Christianity is binary. You are saved or you are not.
Well, even in Mormon circles they talk more in trinary & quadnary terms re: your potential salvation or outer darkness status.
Example: At the 2001 BYU Women's Conference, the professor of marriage and family therapy in the School of Family Life @ BYU (she was also chair of the BYU-Relief Society Women's Conferences for more than one year) was talking about female members of The Church of Jesus Christ of Latter-day Saints...
...when she talked about the spiritually upper-etchelon Mormon women -- those "whose life is saturated with the words of the Lord" -- then she could...

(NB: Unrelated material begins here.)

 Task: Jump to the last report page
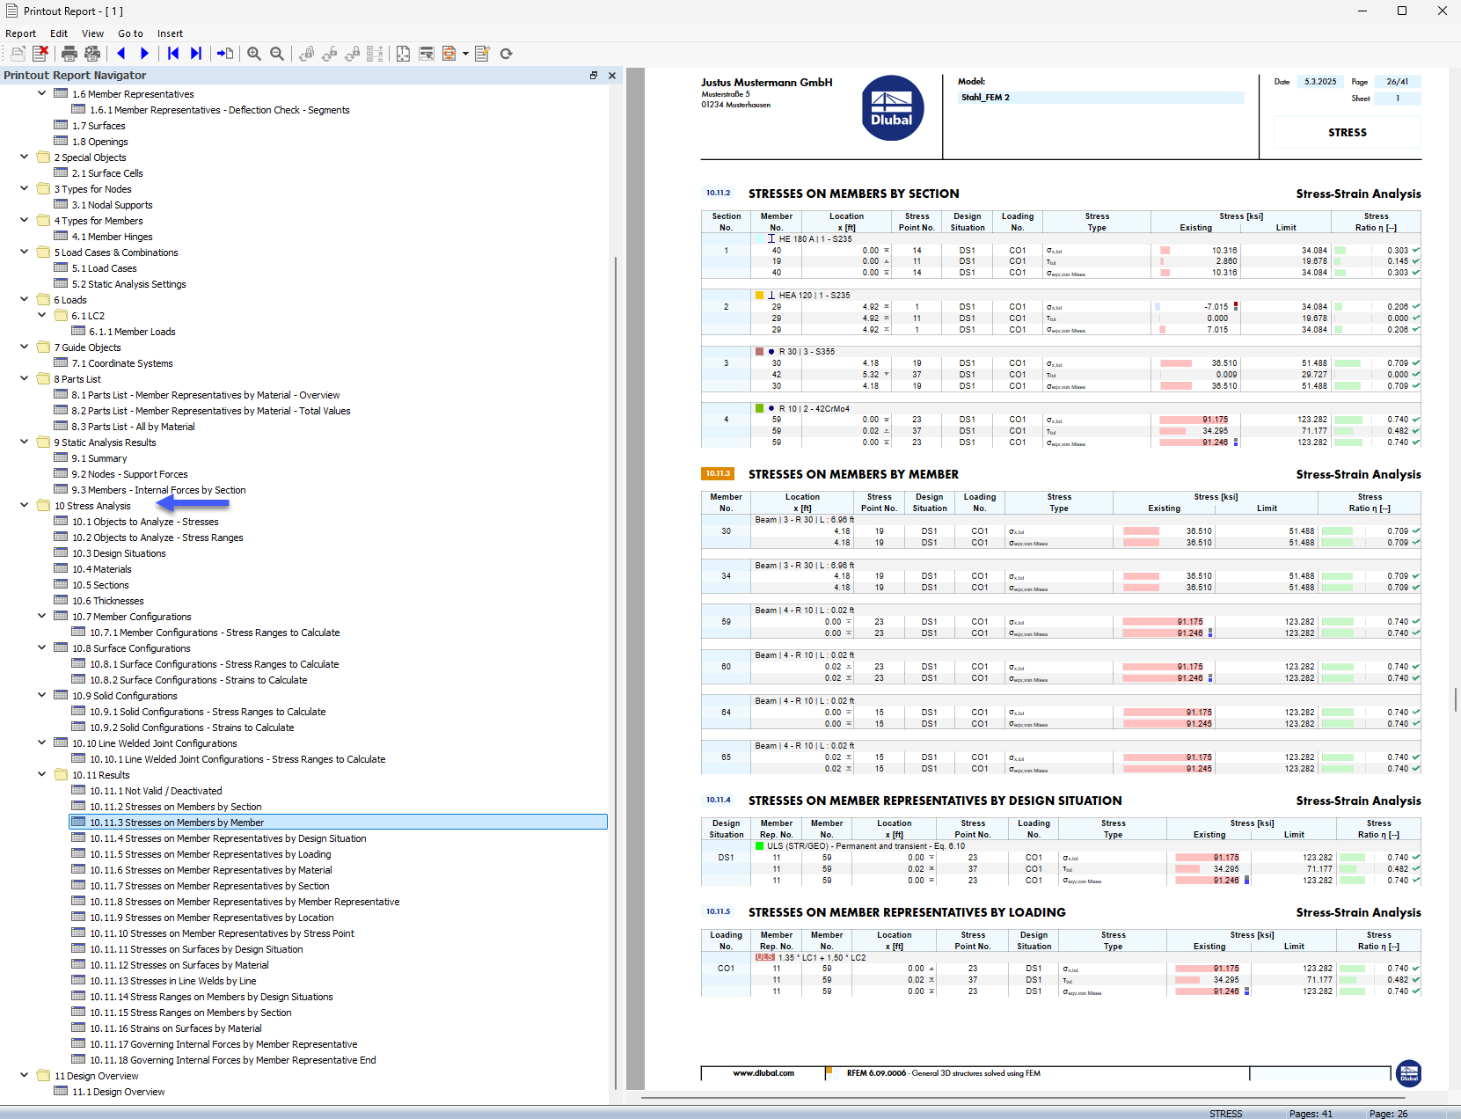pyautogui.click(x=197, y=54)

..."often hear unspoken sentences lodged in others' hearts. For example," she said,
"when her child says 'Leave me alone,' she is able to hear, 'Please don't leave me alone.'"
"When her husband says, 'I'm just not celestial material,' the Spirit can bless her to hear, 'Please show me how wrong I am to think I'm just not celestial material." (Wendy L. Watson, Ye Shall Bear Record of Me, pp. 265-266, Bookcraft)
So that's how Mormon couples communicate at home, eh?
"I'm just not celestial material."
"I'm just not cut out to become a god."
"My divine embryo status is petering out."
And then upon hearing that, the dutiful Mormon wife "re-translates" that into the exact programmed opposite:
"Dear, you are celestial material, after all!"
"Dear, you are Kolob star stuff!"
"Dear, you are my master god-in-embryo!"
Lds, I hate to break it to you: But none of us is god all-star pool material.
There is no divine draft where the gods reach down into Earth's bush leagues & draft future gods.
The Mormon system is not a minor league farm system for godhood development, after all.
Christlikeness & godliness does NOT equal divinity status. (And if you say then "Well why does the Bible say we're made in God's image?" I'd have to respond that since Lds believe that image is a physical one, does that then also mean that Lds women turn into male gods if they follow after that image? You can't have it both ways).
And the Mormon husband who concludes, "I'm just not celestial material" has finally taken a good look in the mirror & has painfully embraced a bit of truth. Hurrah to him!!!